**WORK ITEM**
Please look for the string "panel" below and report every line in which it occurs.

===== RECORD SET

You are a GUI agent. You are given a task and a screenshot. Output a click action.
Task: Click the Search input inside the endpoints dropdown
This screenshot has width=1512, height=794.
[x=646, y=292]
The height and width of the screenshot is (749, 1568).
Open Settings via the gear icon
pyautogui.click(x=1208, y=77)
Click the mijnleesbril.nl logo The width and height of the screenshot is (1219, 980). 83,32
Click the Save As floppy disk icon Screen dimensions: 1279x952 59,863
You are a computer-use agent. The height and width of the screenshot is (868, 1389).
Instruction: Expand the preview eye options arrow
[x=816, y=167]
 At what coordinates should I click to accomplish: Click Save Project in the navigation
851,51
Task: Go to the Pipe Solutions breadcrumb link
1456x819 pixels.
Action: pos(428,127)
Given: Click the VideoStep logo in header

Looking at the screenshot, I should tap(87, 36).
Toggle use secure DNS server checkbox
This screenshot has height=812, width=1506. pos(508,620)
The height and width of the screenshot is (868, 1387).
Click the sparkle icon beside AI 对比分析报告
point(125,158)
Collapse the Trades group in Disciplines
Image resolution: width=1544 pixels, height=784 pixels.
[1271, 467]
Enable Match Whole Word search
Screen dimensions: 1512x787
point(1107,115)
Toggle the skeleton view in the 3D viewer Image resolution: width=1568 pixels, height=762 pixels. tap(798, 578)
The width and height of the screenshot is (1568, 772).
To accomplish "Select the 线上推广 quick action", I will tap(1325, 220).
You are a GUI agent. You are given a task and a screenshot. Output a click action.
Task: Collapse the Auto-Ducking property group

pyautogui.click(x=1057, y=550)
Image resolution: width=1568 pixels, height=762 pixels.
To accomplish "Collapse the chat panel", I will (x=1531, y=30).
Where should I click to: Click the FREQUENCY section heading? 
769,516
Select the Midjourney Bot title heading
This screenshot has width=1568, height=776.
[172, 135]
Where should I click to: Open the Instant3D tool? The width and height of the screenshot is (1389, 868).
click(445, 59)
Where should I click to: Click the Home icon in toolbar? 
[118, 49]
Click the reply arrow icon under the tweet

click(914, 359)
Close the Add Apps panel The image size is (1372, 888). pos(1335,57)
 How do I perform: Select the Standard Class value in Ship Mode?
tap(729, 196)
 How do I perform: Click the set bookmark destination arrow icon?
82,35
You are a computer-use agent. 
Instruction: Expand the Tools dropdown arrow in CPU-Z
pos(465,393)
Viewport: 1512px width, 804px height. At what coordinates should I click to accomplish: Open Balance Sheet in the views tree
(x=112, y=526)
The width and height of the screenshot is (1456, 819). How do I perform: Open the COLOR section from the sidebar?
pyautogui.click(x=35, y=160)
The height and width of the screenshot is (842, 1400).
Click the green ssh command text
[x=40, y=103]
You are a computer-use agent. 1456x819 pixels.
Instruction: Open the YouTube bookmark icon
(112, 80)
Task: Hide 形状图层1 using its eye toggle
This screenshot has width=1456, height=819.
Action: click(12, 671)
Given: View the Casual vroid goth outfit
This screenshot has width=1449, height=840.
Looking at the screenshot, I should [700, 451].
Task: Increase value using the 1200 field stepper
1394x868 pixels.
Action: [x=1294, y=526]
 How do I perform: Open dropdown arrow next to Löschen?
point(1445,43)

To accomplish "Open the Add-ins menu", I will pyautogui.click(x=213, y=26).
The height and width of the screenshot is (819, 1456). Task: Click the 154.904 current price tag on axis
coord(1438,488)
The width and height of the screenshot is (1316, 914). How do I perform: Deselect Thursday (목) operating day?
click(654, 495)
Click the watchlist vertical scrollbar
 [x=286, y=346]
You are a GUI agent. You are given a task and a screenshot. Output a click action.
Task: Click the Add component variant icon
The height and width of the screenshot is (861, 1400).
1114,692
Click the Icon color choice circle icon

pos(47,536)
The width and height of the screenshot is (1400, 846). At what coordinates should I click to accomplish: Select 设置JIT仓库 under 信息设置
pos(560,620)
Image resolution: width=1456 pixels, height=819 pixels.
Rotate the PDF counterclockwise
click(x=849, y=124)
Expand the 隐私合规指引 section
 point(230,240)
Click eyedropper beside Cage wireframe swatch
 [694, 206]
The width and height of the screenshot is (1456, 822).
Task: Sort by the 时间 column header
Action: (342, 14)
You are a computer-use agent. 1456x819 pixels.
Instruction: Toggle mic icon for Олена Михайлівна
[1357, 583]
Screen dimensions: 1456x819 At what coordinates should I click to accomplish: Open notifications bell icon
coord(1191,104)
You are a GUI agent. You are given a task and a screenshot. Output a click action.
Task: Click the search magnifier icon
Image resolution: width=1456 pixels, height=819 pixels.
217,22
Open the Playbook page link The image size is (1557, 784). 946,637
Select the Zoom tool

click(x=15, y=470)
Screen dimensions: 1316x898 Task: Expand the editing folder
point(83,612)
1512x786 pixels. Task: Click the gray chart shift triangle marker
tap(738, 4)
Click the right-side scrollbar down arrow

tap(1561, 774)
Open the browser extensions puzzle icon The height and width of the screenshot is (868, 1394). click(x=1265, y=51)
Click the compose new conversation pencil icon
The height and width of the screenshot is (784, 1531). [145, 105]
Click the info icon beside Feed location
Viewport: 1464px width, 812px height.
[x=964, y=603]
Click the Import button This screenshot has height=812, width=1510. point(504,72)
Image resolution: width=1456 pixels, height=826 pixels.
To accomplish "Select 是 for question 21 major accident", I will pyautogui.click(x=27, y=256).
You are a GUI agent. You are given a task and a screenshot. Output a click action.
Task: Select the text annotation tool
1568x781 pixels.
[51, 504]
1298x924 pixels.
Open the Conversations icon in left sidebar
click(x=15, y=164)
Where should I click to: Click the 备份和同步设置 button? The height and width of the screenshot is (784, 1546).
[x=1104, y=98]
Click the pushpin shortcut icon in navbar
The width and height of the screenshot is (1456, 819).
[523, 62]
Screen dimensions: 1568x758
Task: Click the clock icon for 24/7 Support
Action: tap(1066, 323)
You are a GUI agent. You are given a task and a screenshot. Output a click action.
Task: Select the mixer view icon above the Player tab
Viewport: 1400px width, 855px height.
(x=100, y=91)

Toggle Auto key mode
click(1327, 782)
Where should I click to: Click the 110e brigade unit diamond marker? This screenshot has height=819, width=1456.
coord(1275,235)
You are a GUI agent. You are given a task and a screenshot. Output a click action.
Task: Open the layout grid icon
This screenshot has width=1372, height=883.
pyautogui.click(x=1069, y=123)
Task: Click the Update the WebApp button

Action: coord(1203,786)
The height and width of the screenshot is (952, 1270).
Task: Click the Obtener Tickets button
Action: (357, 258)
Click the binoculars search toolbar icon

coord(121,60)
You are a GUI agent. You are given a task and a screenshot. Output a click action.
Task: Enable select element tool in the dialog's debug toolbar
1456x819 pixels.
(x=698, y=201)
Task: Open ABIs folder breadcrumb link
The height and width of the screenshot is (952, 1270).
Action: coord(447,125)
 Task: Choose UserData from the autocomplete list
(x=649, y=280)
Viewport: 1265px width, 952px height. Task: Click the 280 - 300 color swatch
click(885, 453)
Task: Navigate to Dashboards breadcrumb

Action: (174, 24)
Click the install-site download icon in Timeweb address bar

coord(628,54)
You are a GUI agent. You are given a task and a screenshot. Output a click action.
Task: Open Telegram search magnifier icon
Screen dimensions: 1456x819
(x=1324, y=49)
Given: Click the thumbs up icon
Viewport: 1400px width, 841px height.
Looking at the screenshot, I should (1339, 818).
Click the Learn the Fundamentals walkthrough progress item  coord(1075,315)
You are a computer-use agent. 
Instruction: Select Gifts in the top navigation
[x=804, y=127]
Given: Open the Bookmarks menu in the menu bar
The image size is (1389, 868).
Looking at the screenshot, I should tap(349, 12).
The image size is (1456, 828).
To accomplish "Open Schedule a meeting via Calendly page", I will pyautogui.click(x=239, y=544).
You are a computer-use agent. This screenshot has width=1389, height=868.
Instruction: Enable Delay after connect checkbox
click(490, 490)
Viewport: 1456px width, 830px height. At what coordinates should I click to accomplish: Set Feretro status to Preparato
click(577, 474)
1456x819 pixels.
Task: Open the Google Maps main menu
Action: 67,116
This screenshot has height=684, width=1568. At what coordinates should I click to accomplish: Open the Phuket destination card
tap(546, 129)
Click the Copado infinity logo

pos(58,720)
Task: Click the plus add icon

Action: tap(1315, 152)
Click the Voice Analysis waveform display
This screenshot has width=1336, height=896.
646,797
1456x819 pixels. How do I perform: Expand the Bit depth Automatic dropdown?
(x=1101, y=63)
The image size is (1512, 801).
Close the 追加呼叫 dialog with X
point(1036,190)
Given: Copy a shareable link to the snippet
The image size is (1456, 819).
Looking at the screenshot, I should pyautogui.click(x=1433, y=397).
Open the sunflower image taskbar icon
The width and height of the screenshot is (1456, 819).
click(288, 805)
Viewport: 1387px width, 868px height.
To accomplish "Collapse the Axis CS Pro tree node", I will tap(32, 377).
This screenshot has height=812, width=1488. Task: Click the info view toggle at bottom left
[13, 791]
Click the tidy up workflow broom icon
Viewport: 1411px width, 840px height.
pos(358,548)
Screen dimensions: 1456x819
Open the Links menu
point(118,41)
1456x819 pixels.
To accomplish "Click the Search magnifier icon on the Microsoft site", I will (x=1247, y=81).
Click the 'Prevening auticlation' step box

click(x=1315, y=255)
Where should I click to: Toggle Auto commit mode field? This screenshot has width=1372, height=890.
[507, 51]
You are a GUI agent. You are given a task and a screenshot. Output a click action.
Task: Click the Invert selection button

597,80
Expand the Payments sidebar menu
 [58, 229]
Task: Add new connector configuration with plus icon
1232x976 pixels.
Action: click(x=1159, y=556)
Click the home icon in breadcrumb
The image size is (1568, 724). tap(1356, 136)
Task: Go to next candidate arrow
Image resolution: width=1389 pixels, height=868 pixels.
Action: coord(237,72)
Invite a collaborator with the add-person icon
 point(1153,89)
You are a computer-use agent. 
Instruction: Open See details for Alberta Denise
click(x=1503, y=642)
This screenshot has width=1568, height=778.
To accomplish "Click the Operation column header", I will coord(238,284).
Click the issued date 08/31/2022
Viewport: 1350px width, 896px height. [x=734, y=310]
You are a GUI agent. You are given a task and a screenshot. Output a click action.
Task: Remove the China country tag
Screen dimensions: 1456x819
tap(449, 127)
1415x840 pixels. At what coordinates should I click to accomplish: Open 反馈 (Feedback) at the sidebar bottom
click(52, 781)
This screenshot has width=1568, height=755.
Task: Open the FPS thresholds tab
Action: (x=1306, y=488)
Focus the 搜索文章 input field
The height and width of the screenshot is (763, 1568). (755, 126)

==========

**ANSWER BOX**
To accomplish "Collapse the chat panel", I will (x=1531, y=30).
Close the Add Apps panel The image size is (1372, 888). pos(1335,57)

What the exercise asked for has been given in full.